Browsing Twitter, we came across the post below. It's a screenshot of an ad from Facebook, promoting loans up to $25,000:
The company behind the ad, Upstart, expanded its focus earlier this year from income share agreements to more traditional, fixed-rate loans for everything from paying off credit card debt to starting a business.
While its new product might be traditional, its approach is anything but. The difference between Upstart and typical lenders, like banks, is that the startup isn't using just your credit to gauge creditworthiness. Instead, it plugs a potential borrower's academic and work history into an income-prediction algorithm to judge the wisdom of giving a three-year loan of $5,000-$25,000, at interest rates starting below 7%.

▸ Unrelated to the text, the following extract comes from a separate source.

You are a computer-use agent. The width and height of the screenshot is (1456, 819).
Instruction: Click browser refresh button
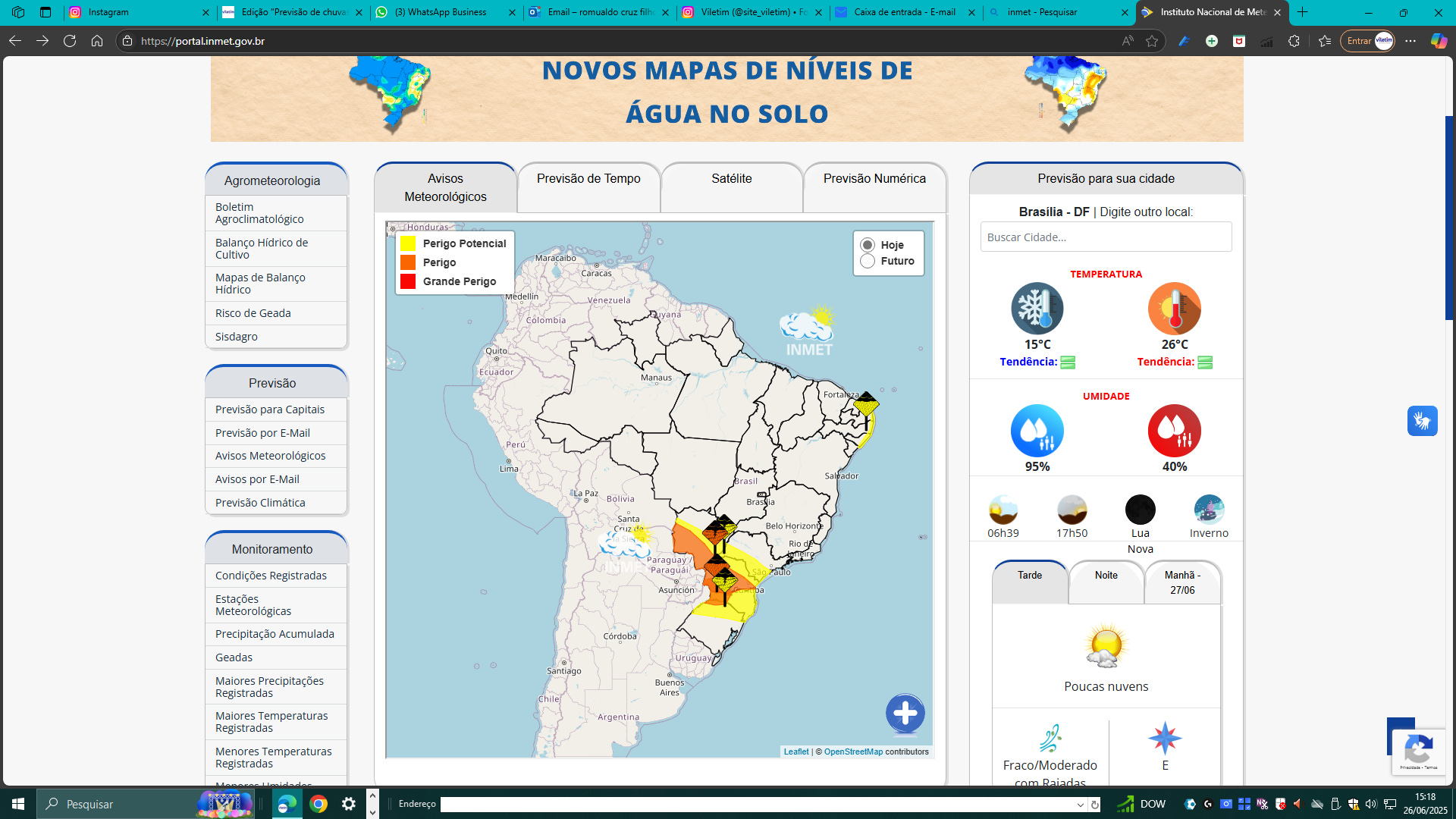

Its similarly non-traditional Facebook page contains references to everything from "New Girl" to "Anchorman," interspersed with pictures of "elite" young employees grinning alongside a tiger, a camel, and a horse.

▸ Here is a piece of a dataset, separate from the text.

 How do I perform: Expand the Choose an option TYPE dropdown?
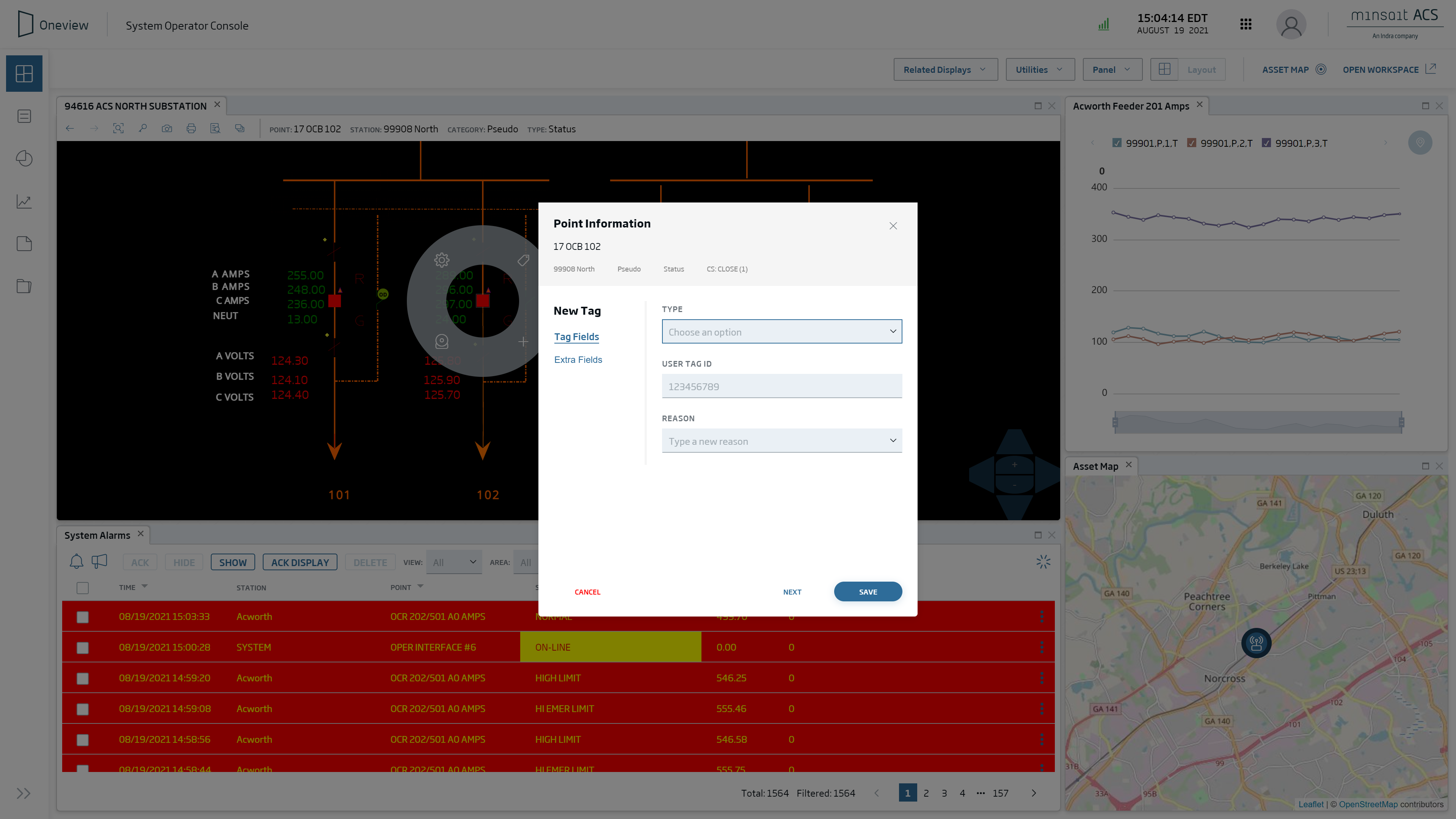pyautogui.click(x=782, y=332)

Upstart is trying to make loans cool (or "super chill"), but are oversized glasses, a hat straight out of "Portlandia," and a dig at "mainstream consumers" doing the trick? From these Tweets reacting to @BradOFarrell, the company may have to keep at it:
@BradOFarrell "Don't be a sheltered mainstream *furiously scribbles out mainstream* LAMESTREAM consumer"
- Chris Person (@Papapishu) July 17, 2014
@ADumbFlowers @BradOFarrell "are you a big fan of The New Girl? Well, shit, do we have a loan for you!"
- Gore Vidal Sassoon (@JimmyJazz1968) July 17, 2014
@BradOFarrell @paulbestfit shit... Is debt hip now? What about organic debt? Or locally sourced free-range debt?!?
- BRO (@we_are_bro) July 17, 2014
@BradOFarrell @TrinAndTonic Loans are trendy now? I feel a bit ill, I think I need to go lie down pretty much forever.